While the tripod isn’t the most glamorous piece of filmmaking equipment one can get, it still can work wonders for virtually every production. After all, where would cinema be without the traditional pan/tilt/static shots created with this tool?
On top, not only can tripods be adjusted to hold your camera at different levels but also can provide some extra stability that allows you to take your camera movement to the next level.
Besides the conventional tripod uses in filmmaking, there are still several ways to get creative with the gear. Here are some excellent examples outlined by Jordy Vandeput of Cinecom.net that should help you to get the most out of your tripod while filming.
The first hack showcased in the video is known as the Extended Top Shot, which basically puts the camera at a birds-eye-view perspective, without the use of some expensive gear like a camera crane.
In order to pull off the effect, go up to a floor or two above the ground. Then point the camera downwards attached to your tripod and position the setup over a fence/wall while using two of the legs and holding it onto the third.
Additionally, if you want to add some motion to your footage, you could carefully move the free leg forward or backward. While setting up your shot, be aware of your camera’s safety and make sure to keep the load on your tripod as light as possible.

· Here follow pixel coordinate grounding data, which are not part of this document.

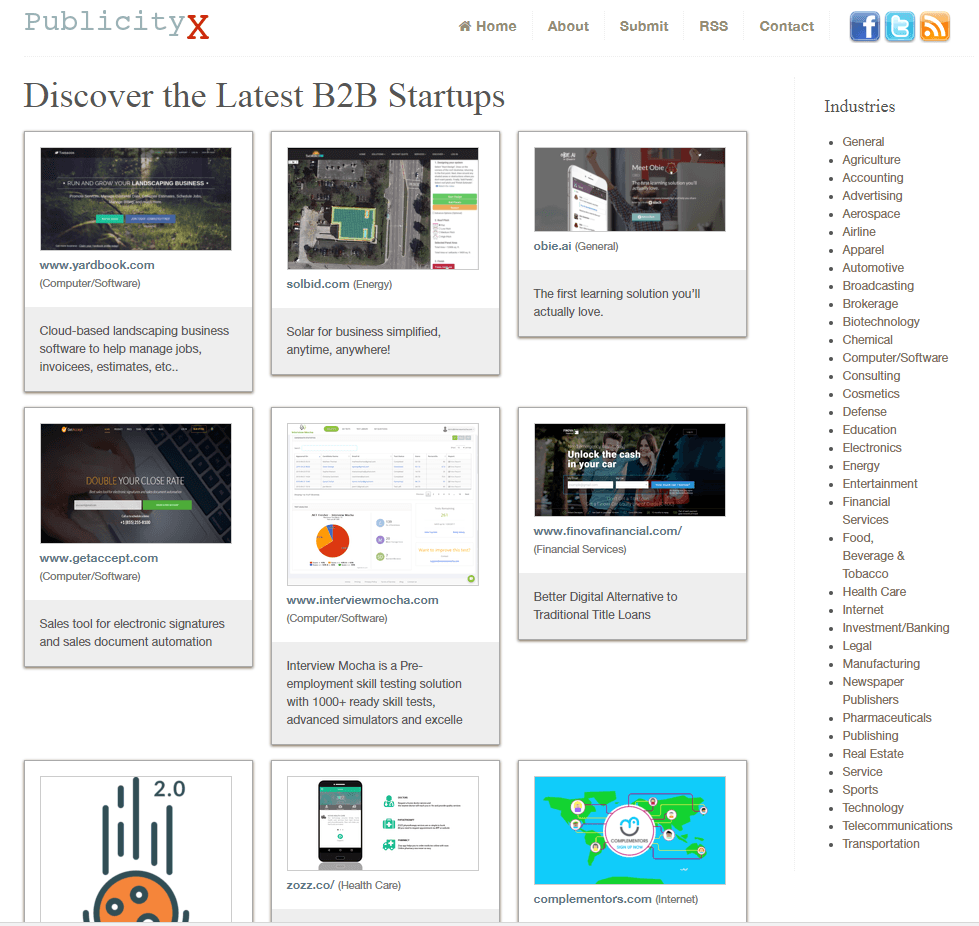Image resolution: width=979 pixels, height=926 pixels.
Task: Click the obie.ai phone screenshot thumbnail
Action: point(630,189)
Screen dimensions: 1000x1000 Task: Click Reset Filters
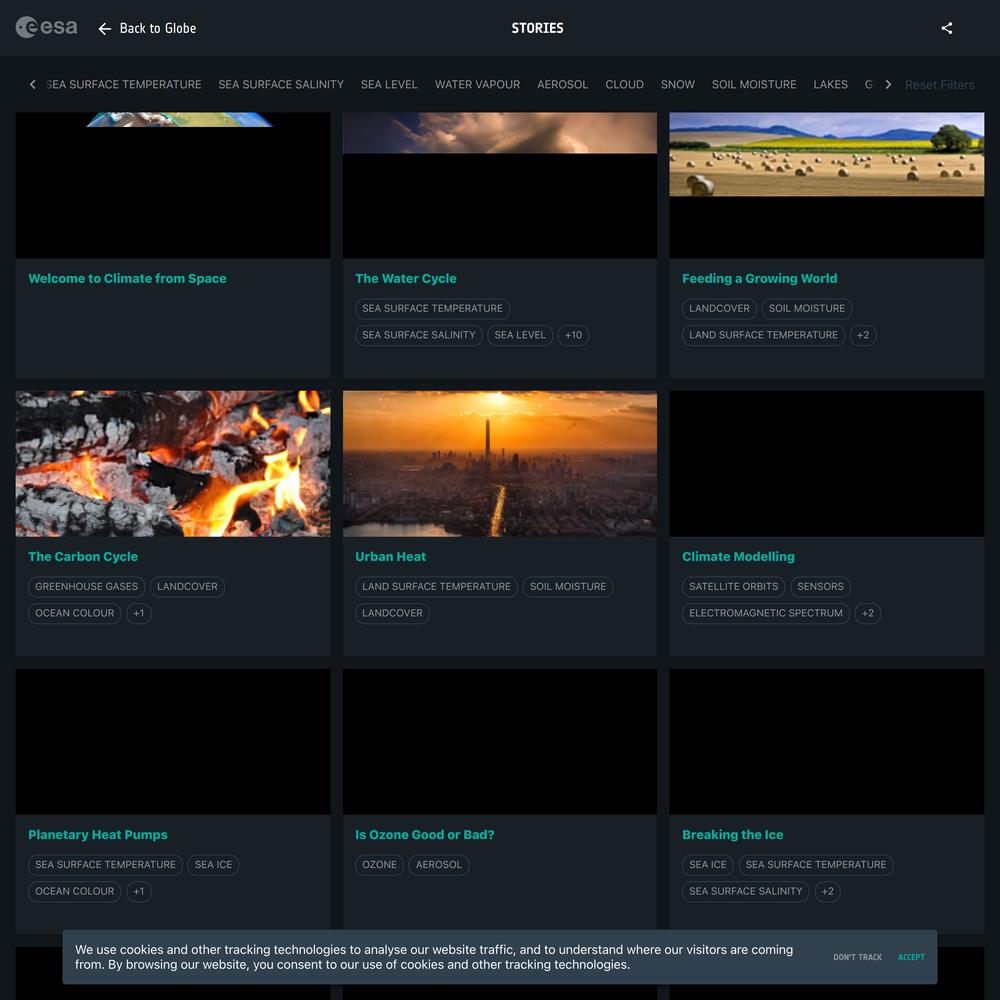click(939, 85)
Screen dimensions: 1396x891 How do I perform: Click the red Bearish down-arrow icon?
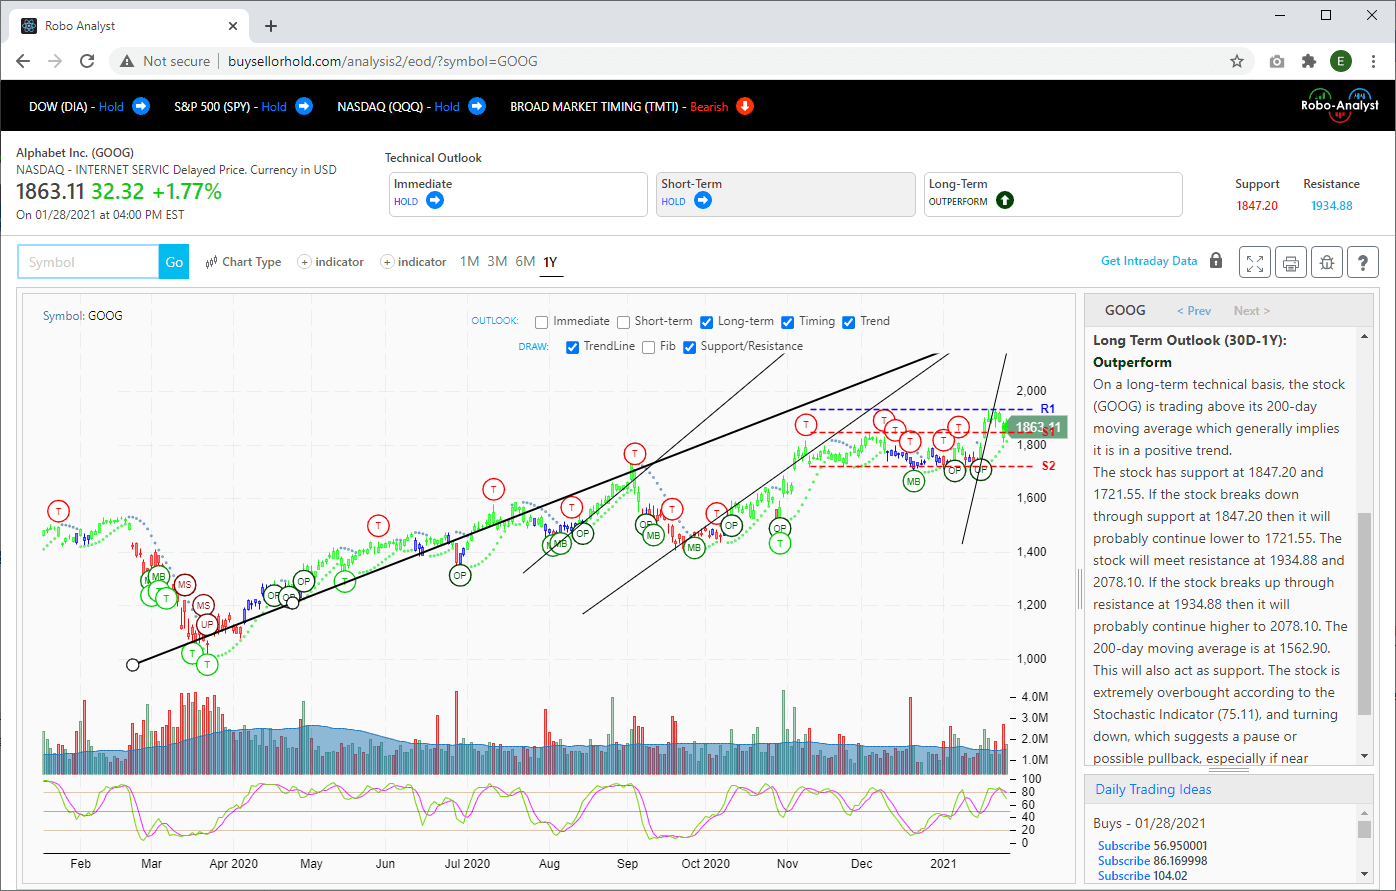pos(745,106)
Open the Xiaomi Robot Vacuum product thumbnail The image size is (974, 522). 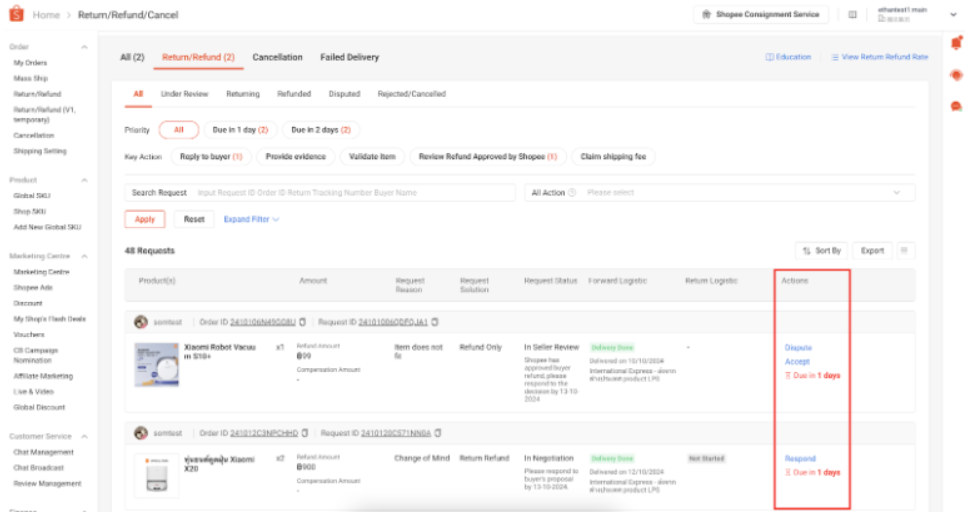[154, 364]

Another technique that mimics the movement of a camera crane involves putting the tripod legs together, turning the tripod upside down and hanging it from a height. To get the shot done, just carefully lower the camera down.
The steadiness in your footage will be produced as a result of the gravity that is working in conjunction with the heavy weight of your camera. Again, keep in mind that since you are hanging the gear from a height, you’ll want to ensure that you’re not putting your equipment or yourself in danger.
Meanwhile, if you’re looking for a creative transition between two shots, you may want to consider using a technique called a Propeller Transition. Simply lower the legs to the bottom of your tripod’s extension. Afterward, find the center of balance by changing the length of the device, then position the camera head to point forward.
Now, at the beginning/end of your shot, you can spin your camera and then fade between the two clips using the transition in post. You should end up with an effect that is quite intriguing as your shots spin out of one to the next.
Shoulder rigs are great for capturing video on-the-go since they allow you to move the camera freely while keeping it steady. The downside is that these systems can get pretty expensive. Luckily, you can make your own shoulder rig using a tripod. Simply extend two of the legs so that they go over your shoulders, and use the third as a handgrip.
To keep the rig steady, attach some counterweights to the back two legs (such as a backpack or even fitness weights). If the combo is properly balanced, you will find it easier to gain steady shots without having to give up the advantage of moving freely with a shoulder rig.
The last trick is probably the most simple one of all – use your tripod to mount your lights and move them in different directions. Since most tripod quick release plates come with a quarter inch screw, you can easily use the thread to your advantage.
Some of the available lights on the market provide a quarter inch mounting point on the base of the unit, meaning that you can effortlessly mount them on a tripod as well. With this option, you can fluidly move lights within your scene so that you can add some extra punch to your production.